Tirs de défense renforcée
Claude Font, en charge du dossier prédation à la FNO.

Tirs de défense renforcée

Claude Font, membre du bureau de la FNO en charge du dossier prédation, a rappelé que l’autorisation des tirs de défense renforcée s’arrête automatiquement au 31 décembre et que les éleveurs concernés doivent réactiver leur demande. Il invite également la FDO 26 et les éleveurs drômois à s’assurer que le nombre d’autorisations accordées correspond bien au nombre d’éleveurs qui pourraient y prétendre. « Pour l’obtenir, il faut trois attaques sur les deux dernières années. Si on regarde la liste des attaques en Drôme en 2019-2020, je suis persuadé que des éleveurs ont droit à des tirs de défense renforcée et ne l’ont pas forcément demandé », indique le représentant de la FNO.

Sondage : l’élevage plutôt que le loup

« La question de la prédation a cristallisé les tensions et cloisonné les différentes sensibilités.

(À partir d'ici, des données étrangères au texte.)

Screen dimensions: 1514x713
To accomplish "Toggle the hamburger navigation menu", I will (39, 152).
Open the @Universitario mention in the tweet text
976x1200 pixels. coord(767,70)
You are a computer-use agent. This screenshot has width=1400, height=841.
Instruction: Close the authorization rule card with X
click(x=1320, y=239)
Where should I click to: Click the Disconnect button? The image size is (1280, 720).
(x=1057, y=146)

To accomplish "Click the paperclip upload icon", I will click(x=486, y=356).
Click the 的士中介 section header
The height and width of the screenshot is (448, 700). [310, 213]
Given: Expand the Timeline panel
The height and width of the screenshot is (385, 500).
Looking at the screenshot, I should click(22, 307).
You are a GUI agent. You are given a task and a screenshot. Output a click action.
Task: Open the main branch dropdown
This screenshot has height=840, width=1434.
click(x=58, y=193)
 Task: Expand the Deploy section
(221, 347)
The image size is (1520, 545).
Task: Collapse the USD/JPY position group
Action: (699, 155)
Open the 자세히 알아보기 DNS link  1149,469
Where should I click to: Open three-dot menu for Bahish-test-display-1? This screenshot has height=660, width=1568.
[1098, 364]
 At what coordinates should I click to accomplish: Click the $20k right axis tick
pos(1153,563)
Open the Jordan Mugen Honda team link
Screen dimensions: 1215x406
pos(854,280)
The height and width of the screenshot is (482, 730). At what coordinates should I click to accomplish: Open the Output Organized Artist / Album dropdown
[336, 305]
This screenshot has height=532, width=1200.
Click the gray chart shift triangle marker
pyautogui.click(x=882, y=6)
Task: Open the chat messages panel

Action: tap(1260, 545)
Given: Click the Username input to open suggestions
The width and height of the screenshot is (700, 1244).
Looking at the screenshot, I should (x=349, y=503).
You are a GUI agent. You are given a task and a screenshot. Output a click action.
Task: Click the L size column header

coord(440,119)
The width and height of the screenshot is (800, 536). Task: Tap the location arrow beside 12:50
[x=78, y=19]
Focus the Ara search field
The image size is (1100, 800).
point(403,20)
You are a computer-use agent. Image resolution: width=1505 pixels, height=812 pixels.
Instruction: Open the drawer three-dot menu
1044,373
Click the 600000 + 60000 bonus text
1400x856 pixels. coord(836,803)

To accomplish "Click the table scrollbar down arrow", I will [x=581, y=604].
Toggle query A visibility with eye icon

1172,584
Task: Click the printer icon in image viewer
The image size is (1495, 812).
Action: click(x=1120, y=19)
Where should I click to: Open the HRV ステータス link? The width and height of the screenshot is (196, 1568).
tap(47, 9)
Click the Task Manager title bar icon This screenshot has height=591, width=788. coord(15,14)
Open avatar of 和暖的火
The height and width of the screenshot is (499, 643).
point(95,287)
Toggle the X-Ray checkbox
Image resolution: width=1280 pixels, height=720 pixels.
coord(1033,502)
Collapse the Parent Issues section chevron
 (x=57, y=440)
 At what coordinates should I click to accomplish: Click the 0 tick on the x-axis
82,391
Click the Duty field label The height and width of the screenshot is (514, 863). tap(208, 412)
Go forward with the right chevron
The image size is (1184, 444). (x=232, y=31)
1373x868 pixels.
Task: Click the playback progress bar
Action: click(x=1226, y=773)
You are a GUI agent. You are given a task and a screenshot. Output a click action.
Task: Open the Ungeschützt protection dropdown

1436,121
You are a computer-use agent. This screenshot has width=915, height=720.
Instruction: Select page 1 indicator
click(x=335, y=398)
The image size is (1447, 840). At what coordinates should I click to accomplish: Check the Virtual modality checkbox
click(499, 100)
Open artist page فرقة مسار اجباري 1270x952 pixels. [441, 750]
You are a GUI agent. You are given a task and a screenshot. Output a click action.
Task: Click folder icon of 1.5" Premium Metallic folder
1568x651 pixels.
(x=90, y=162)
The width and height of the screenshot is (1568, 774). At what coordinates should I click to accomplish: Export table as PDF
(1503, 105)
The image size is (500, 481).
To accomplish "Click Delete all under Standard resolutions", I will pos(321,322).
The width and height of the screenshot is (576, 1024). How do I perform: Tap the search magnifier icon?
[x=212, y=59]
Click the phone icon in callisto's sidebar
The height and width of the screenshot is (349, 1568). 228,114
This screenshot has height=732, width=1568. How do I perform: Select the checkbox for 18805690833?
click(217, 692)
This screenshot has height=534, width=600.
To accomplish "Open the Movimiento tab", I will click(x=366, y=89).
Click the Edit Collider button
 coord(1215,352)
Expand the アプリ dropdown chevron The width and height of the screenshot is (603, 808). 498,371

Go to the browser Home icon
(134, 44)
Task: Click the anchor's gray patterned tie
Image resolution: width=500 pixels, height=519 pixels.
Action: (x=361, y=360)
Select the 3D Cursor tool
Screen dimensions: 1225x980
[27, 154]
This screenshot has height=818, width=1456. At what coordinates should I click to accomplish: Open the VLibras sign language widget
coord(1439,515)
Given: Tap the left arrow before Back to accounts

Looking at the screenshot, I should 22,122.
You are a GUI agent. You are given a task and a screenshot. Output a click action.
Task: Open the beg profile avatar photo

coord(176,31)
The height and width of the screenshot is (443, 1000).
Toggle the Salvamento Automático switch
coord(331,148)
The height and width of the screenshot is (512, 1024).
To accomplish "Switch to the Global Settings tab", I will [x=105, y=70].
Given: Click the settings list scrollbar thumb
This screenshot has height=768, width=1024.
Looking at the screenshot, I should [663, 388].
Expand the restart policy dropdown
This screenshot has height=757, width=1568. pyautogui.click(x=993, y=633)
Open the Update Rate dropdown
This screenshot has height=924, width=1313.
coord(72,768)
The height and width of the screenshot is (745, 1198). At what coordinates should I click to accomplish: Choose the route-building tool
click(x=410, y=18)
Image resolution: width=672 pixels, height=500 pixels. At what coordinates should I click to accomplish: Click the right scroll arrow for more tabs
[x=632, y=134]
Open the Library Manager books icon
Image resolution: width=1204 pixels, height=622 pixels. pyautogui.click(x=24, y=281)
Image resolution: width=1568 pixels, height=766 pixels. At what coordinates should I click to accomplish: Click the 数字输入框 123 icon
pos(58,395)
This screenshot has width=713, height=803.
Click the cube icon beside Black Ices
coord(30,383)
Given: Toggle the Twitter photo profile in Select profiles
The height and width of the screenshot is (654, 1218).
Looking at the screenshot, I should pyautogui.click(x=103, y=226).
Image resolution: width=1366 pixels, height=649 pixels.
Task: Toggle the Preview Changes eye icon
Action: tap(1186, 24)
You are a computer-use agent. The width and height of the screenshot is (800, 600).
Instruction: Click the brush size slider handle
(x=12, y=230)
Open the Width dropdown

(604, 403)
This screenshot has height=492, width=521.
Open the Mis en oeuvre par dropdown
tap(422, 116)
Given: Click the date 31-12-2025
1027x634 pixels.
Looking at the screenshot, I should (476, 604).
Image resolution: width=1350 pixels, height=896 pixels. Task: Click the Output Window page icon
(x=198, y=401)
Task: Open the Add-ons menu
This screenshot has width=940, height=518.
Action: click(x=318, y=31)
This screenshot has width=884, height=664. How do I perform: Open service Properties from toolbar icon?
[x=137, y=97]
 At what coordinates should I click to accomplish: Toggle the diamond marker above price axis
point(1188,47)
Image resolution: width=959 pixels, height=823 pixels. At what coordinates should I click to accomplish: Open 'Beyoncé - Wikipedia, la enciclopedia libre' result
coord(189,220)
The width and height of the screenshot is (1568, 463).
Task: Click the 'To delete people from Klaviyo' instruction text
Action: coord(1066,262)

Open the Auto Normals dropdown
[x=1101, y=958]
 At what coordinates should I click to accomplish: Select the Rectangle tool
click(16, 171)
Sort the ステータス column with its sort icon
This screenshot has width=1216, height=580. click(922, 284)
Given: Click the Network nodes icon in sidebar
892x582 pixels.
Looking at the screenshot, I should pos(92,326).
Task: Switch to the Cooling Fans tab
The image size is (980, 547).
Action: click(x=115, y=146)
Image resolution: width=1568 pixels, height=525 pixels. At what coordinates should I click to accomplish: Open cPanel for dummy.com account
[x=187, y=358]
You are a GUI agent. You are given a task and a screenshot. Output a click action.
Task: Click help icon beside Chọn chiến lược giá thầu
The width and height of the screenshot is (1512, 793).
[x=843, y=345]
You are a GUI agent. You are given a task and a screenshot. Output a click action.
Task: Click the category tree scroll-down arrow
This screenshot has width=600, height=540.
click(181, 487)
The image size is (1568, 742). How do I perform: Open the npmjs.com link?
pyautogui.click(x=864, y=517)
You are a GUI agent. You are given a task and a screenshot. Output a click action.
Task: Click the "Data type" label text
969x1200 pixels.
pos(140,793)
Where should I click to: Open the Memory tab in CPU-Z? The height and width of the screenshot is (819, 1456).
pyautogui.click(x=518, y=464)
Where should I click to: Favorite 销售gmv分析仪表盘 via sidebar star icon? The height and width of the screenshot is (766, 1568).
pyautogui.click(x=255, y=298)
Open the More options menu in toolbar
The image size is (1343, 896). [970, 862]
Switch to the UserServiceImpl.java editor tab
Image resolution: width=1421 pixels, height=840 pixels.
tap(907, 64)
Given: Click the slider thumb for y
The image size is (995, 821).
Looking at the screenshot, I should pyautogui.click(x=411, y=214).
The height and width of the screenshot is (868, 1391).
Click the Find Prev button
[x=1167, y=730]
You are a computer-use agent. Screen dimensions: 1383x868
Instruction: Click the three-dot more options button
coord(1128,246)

Mais nous ne pourrons pas nous en sortir sans le soutien de la société », a souligné Frédéric Gontard, président de la FDO 26. Il insiste sur la nécessité de communiquer et souligne : « Les résultats d’un sondage diffusé par la FNO montre que la société est plus sensible à ce que l’on vit que ce que l’on pouvait le croire. » Selon cette enquête réalisée en 2020 par OpinionWay pour le compte de la FNO et de la confédération nationale de l’élevage (CNE), « plus de six Français sur dix pensent que les bergers devraient avoir le droit de se défendre lorsque les loups attaquent leurs troupeaux ». Près de huit sondés sur dix comprennent le désarroi des éleveurs de brebis. « Cette empathie est d'autant plus forte chez les personnes ayant déjà entendu parler des problèmes de prédation (81 %) », précise la FNO. Ce sondage indique aussi que plus de six Français sur dix privilégieraient l'élevage de brebis à la présence du loup. « Cette intention est davantage prononcée par les habitants du Sud-Est (69 %) qui sont témoins depuis plus de vingt ans de l'impact du loup sur leur territoire », rapporte la FNO. En revanche, les Français sont partagés sur le « déclassement » de l’espèce lupine : 50 % sont pour le maintien de sa protection et 50 % sont contre.

Foire aux béliers

Foire aux béliers

La 8e édition de la foire aux béliers, qui se déroule chaque année après l’assemblée générale de la FDO 26, a bien eu lieu mais en extérieur. Si les conditions liées au Covid ont modifié les habitudes, une cinquantaine de béliers ont tout de même été exposés contre soixante-dix en 2020.